Wciąż utrzymuje się przekonanie, że sztuka jest obszarem, w którym najczęściej pojawia się to, co niepowtarzalne, oryginalne, wyjątkowe. Mamy nadzieję, że jako społeczność nie jesteśmy na tyle rozleniwieni, by oczekiwać i wymagać, by nasze ideały i aspiracje były na wyciągnięcie ręki jak produkty na sklepowych półkach. Uważniejsze śledzenie kultury w naszym mieście rozpoczęliśmy wiele lat temu w galerii Atlasa Sztuki rozumiejąc ją dość tradycyjnie. Jako coś raczej antynomicznego wobec supermarketu. Jako obszar, który domaga się aktywności jednostek, choćby najprostszej – fizycznej jak zakreślenie ręką koła, tak jak to kazał zrobić swojemu człowiekowi Leonardo. A jeśli nie koła to choćby kwadratu.

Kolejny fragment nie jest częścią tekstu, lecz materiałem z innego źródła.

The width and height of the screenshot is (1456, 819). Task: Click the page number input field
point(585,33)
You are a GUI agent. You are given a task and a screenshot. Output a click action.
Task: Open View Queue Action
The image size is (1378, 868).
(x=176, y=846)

Dlaczego wokół sztuki? Często na wschodnich krańcach Europy umieszcza się skłonność do fideizmu, nadwyżki żywej wiary, która podobno stopniała już na zachodzie kontynentu… Być może jest to prawda, choć niekoniecznie w odniesieniu do tradycyjnych religii. My istotnie wciąż skłonni jesteśmy wierzyć, że sztuka – czymkolwiek by ona była – wciąż może być obszarem, z którego prowadzi najkrótsza droga w głąb nas samych. Ku temu co w nas ciemne, irracjonalne i niewyjaśnione. I co dzięki temu jest źródłem fascynandum.
Z ufnością prostaczków traktujemy w naszym nowym Atlasie sztukę na sposób rajski. Nie wynika to z wschodnioeuropejskiego zadufania we własny mistycyzm, raczej z niezawodnego instynktu drobnych kupców, których nie stać na pomyłkę w ocenie tego, co ma prawdziwą wartość. Kupców dla których taka pomyłka jest sprawą bycia lub bankructwa. Łódź to miasto, które w mgnieniu oka powstało w XIX wieku wyłącznie dzięki takiemu instynktowi.

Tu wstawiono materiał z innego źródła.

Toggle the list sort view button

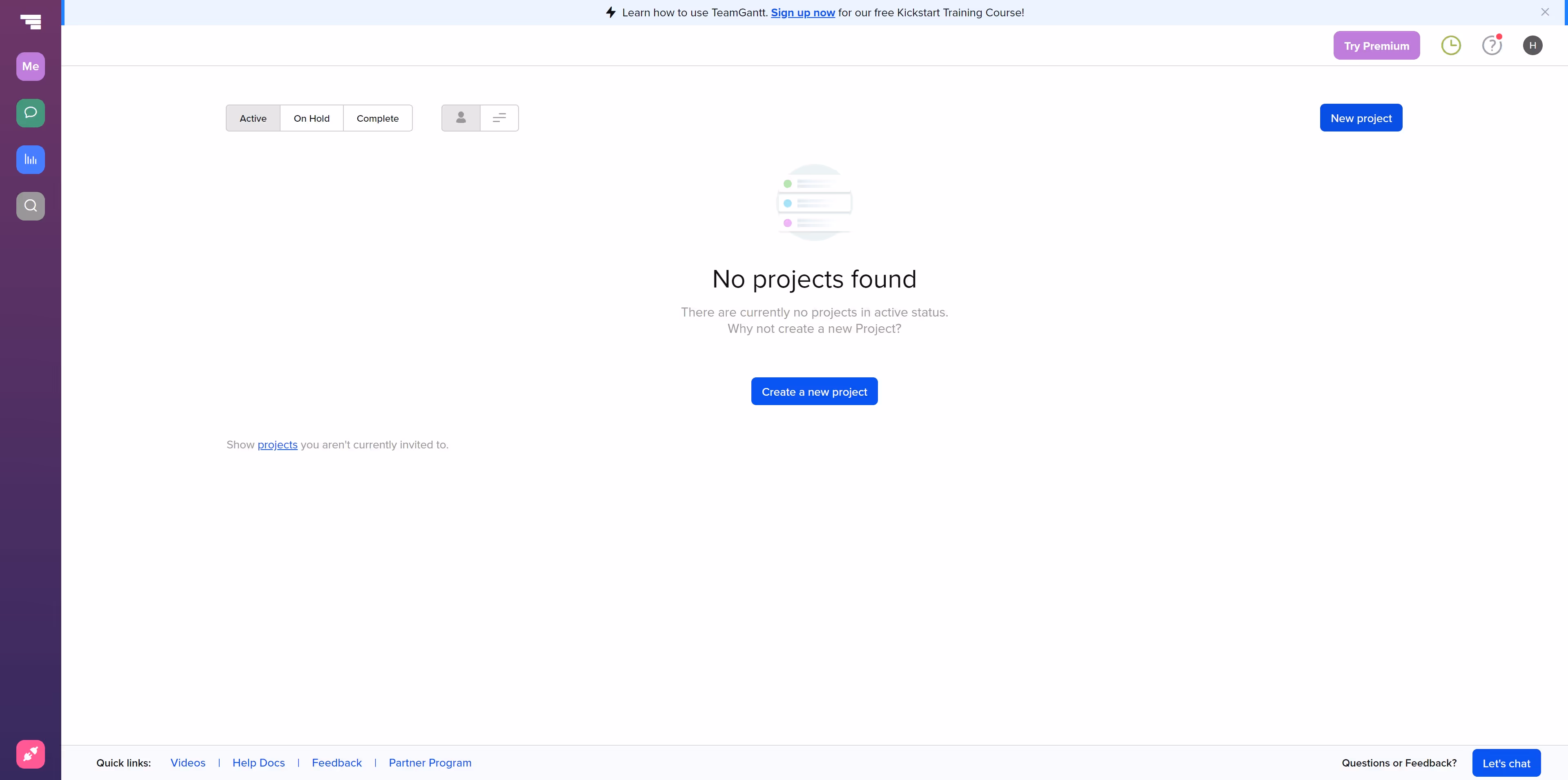coord(499,118)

W mieście można pojawić się zupełnie anonimowo. Lecz na Ulicy już chyba nie. Szczególnie jeśli jest to legendarna ulica Włókiennicza. Podobnie jak raczej nie można pojawić się zupełnie anonimowo w kulturze. Narastający co najmniej od schyłku średniowiecza kult indywidualności powoduje, że sensem uczestniczenia w kulturze jest zaznaczanie swojej osobowości, swoich praw do niej, akcentowania swojej niepowtarzalności. Dlatego miasta budowane wokół kultury (sztuki) wydaje się być dobrym pomysłem zespalającym dążenia do indywidualizacji z zasadą odpowiedzialności wobec innych. To połączenie może być fundamentem miasta europejskiego jakim chce być Łódź.